Keynote Series Concludes With Exploration of AI in Medical Education

3–4 minutes

As the adoption of artificial intelligence (AI) expands in labs and clinics, integrating these tools in medical education curricula becomes essential to enhance training. Students must be taught which areas of AI technology can be relied upon and which require close human oversight.

Laurah Turner, PhD
Laurah Turner, PhD

While many discussions about AI tend to be future-facing explorations of the technology’s potential, Laurah Turner, PhD, associate dean for artificial intelligence and education informatics at the University of Cincinnati College of Medicine, asserted that AI is already omnipresent throughout the medical field.

“Last year, 48 percent of physicians were already using AI tools in clinical care, 22 percent of them were using it as a second opinion, and there are already over 1,200 FDA-cleared tools that are approved and in the market,” Dr. Turner explained. “If we’re looking [through] the lens of AI and its impact on patients, I think the fact that 100 million patients were impacted in 2025 suggests it is already the standard of care.”

Dr. Turner will lead Tuesday’s Keynote Series session at the ATS 2026 International Conference, from 8–8:45 a.m. in the Chapin Theater (Level III, OCCC West Concourse), on the opportunities and challenges of incorporating AI in medical education.

As AI continues to develop rapidly, medical schools have been put in a tough position to figure out how to incorporate the technology and teach students about it in real time. While curricula and guidelines on AI require expert-driven consultation and careful curation, these institutions must also integrate them quickly, at the risk of falling behind. According to Dr. Turner, data shows that many students already regularly interact with AI-driven tools in their studies.
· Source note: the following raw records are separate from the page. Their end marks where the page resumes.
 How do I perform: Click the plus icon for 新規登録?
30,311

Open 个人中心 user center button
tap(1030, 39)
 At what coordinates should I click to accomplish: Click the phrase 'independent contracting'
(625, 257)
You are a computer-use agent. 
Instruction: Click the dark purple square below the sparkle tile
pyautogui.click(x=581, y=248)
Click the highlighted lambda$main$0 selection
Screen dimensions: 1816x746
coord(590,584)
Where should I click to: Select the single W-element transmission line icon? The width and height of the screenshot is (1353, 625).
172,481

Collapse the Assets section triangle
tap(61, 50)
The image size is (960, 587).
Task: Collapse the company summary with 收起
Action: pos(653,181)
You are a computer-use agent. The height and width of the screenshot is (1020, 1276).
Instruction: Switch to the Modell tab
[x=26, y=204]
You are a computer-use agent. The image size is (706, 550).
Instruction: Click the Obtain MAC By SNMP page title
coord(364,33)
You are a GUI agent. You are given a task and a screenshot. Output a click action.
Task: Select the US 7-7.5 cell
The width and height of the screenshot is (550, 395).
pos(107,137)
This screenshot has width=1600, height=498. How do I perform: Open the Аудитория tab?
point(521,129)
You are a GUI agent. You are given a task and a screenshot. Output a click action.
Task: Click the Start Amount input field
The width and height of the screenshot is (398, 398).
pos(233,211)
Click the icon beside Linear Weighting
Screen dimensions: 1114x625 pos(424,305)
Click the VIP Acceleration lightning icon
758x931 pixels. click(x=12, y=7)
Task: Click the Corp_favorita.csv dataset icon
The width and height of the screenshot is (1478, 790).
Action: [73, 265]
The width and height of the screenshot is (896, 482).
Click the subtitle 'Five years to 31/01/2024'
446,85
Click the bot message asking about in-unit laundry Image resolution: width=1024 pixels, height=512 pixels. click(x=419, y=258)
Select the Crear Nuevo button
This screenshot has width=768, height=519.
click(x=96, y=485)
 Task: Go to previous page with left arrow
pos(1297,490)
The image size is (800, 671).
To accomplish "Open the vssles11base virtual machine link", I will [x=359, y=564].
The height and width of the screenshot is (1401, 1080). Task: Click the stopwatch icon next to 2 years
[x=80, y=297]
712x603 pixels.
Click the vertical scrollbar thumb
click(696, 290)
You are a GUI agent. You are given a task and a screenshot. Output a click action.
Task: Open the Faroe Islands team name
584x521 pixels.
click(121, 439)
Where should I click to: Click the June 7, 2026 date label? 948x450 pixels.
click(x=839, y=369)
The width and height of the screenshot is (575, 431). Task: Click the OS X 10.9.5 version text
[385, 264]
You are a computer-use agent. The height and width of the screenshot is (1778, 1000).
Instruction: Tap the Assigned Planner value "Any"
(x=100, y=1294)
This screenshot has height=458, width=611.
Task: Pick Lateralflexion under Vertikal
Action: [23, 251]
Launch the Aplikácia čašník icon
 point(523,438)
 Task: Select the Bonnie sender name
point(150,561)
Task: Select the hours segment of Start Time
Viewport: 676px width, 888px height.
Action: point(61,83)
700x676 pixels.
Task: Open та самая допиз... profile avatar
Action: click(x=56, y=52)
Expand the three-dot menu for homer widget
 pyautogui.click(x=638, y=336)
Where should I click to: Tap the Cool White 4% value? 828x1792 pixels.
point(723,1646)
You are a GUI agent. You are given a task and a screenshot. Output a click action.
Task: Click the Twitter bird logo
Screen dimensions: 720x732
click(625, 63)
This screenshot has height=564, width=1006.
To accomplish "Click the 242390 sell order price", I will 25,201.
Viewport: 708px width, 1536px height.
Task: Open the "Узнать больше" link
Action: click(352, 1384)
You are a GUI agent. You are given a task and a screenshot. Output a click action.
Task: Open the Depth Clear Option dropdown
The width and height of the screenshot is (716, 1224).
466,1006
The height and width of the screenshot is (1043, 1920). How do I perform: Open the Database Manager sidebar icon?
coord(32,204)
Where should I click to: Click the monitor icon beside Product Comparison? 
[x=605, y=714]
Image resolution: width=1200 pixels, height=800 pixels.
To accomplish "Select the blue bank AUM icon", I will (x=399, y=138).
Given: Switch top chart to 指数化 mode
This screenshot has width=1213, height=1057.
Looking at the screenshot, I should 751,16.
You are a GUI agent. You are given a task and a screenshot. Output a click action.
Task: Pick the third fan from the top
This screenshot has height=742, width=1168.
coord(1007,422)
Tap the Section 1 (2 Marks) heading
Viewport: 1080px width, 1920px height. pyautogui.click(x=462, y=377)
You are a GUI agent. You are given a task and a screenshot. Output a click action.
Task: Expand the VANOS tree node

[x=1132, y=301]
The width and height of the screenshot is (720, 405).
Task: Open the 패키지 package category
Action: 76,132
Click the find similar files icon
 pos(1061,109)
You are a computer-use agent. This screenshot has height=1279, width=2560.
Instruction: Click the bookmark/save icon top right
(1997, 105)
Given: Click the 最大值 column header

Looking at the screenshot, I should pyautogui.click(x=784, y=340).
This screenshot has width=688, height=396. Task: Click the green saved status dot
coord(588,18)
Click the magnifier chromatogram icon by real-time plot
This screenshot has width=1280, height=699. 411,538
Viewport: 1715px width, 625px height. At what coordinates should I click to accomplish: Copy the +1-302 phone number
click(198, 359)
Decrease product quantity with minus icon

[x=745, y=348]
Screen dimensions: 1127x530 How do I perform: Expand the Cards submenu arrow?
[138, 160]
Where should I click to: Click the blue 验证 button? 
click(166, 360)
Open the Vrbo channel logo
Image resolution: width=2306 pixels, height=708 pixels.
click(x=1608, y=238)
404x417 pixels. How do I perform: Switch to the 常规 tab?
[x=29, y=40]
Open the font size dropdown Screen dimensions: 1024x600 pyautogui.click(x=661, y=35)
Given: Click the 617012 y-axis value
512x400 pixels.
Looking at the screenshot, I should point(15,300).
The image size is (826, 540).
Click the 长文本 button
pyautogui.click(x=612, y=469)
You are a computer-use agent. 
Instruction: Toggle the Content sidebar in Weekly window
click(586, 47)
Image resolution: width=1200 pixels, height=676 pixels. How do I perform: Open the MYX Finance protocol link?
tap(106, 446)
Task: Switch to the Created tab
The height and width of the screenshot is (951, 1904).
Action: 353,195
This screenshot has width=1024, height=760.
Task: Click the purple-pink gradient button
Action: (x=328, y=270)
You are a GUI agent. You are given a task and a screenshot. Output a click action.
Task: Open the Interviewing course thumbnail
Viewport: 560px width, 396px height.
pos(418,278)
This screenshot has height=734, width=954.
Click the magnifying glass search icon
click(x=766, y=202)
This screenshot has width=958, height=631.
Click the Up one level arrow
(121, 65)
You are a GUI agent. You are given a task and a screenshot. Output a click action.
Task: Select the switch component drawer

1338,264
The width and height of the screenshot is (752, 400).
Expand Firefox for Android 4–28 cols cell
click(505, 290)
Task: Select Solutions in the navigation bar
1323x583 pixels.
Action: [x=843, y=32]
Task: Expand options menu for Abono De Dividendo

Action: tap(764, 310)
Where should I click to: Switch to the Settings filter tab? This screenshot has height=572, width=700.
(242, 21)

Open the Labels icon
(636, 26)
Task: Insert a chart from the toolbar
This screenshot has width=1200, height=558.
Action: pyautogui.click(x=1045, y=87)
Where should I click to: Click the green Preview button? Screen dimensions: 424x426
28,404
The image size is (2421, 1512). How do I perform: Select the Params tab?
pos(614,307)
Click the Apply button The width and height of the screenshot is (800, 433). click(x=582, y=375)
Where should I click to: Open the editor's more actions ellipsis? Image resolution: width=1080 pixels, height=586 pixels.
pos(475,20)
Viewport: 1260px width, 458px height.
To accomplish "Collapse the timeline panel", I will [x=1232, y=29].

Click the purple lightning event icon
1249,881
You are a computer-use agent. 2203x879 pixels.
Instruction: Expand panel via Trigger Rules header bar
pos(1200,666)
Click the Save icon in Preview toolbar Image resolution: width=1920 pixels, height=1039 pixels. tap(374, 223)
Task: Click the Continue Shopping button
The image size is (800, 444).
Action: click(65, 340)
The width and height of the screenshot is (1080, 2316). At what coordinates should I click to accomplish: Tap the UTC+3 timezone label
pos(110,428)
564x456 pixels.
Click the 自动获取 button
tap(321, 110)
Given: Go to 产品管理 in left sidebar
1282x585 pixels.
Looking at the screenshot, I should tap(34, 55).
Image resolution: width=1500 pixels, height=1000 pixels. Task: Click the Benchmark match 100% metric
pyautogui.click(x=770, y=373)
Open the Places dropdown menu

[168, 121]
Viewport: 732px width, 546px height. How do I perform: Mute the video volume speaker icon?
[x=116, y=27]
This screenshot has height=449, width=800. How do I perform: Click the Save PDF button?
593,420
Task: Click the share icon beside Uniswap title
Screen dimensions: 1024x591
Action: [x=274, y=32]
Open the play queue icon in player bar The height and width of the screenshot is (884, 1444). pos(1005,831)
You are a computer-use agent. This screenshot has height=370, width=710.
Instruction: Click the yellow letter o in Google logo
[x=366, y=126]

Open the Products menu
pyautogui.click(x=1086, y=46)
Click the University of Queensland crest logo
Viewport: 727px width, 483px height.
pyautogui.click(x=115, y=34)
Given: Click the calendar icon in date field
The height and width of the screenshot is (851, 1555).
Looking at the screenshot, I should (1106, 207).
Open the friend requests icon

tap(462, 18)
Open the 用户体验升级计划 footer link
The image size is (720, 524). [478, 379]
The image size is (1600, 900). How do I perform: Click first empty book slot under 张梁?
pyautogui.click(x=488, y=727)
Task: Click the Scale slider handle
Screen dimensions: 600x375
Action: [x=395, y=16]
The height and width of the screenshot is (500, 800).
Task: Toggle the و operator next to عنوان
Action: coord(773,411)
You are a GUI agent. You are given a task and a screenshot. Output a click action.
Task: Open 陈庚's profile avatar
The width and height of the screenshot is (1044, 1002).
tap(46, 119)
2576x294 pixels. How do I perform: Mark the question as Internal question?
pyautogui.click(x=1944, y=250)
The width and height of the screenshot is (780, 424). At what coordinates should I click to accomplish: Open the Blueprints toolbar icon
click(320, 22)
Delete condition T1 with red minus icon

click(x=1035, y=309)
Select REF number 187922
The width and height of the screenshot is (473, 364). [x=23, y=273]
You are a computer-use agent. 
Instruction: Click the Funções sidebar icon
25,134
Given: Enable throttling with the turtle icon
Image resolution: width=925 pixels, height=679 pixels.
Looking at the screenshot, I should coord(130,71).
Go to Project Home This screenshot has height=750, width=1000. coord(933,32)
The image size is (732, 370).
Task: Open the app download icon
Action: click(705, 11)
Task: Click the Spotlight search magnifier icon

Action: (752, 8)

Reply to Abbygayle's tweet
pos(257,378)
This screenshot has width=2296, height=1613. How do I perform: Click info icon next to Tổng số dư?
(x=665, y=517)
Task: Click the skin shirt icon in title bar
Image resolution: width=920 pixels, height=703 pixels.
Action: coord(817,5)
“Over half of college students are using large language models, with similar numbers among medical students,” she said. “Medical students are more likely to use ChatGPT if they have questions or run into trouble than to ask their professors, consult textbooks, or review lectures. We’re already seeing that the primary learning relationship for nearly half of our learners in medical schools and residency programs is now with AI.”

These trends suggest that AI’s influence in medicine will likely continue to grow, at least for the foreseeable future, which means students must be taught to use the technology responsibly. With this in mind, Dr. Turner and Cornelius James, MD, clinical assistant professor of internal medicine, pediatrics, and learning health sciences medical school at the University of Michigan, have drafted a framework that’s under review for applying AI in medical education.

Dr. Turner explained they applied a “1/x decay” theoretical concept, typically used in complex computational systems, to distinguish “reliable zones” where AI excels, “zones of inflection” where human oversight is needed, and “human zones” where AI should be ignored.

“Many people are concerned about AI getting something in the domain of medical knowledge wrong, but we’re seeing that’s actually not the case. Usually, it does great with knowledge recall, so that’s not an area we need to be too concerned about,” said Dr. Turner. “Where we see the potential for severe patient harm and error is through omission when the AI fails to recommend something critical. Physicians who have been practicing can look and say, ‘Something is missing here,’ but what does that mean for future learners who are going to be learning with AI? Are they going to be able to detect when something is missing?” 

While AI can enhance students’ learning as a useful training tool, Dr. Turner argued that it is not a substitute for human-driven medical education.

“There’s a difference between training and education. Training equips us for what we can predict, such as high-frequency patterns, routine-based processes, or memorizing drug doses. Training is where AI excels,” she explained. “Education prepares us for what we cannot predict. It’s about developing the internal capacity to reason through novelty, to adapt, and to make wise decisions under uncertain circumstances. This is where humans excel. If we forget how to educate, cultivate judgment, and adapt to reasoning, then we’ve lost the only thing that humans currently do better than AI, and I would predict will continue to do better than AI.”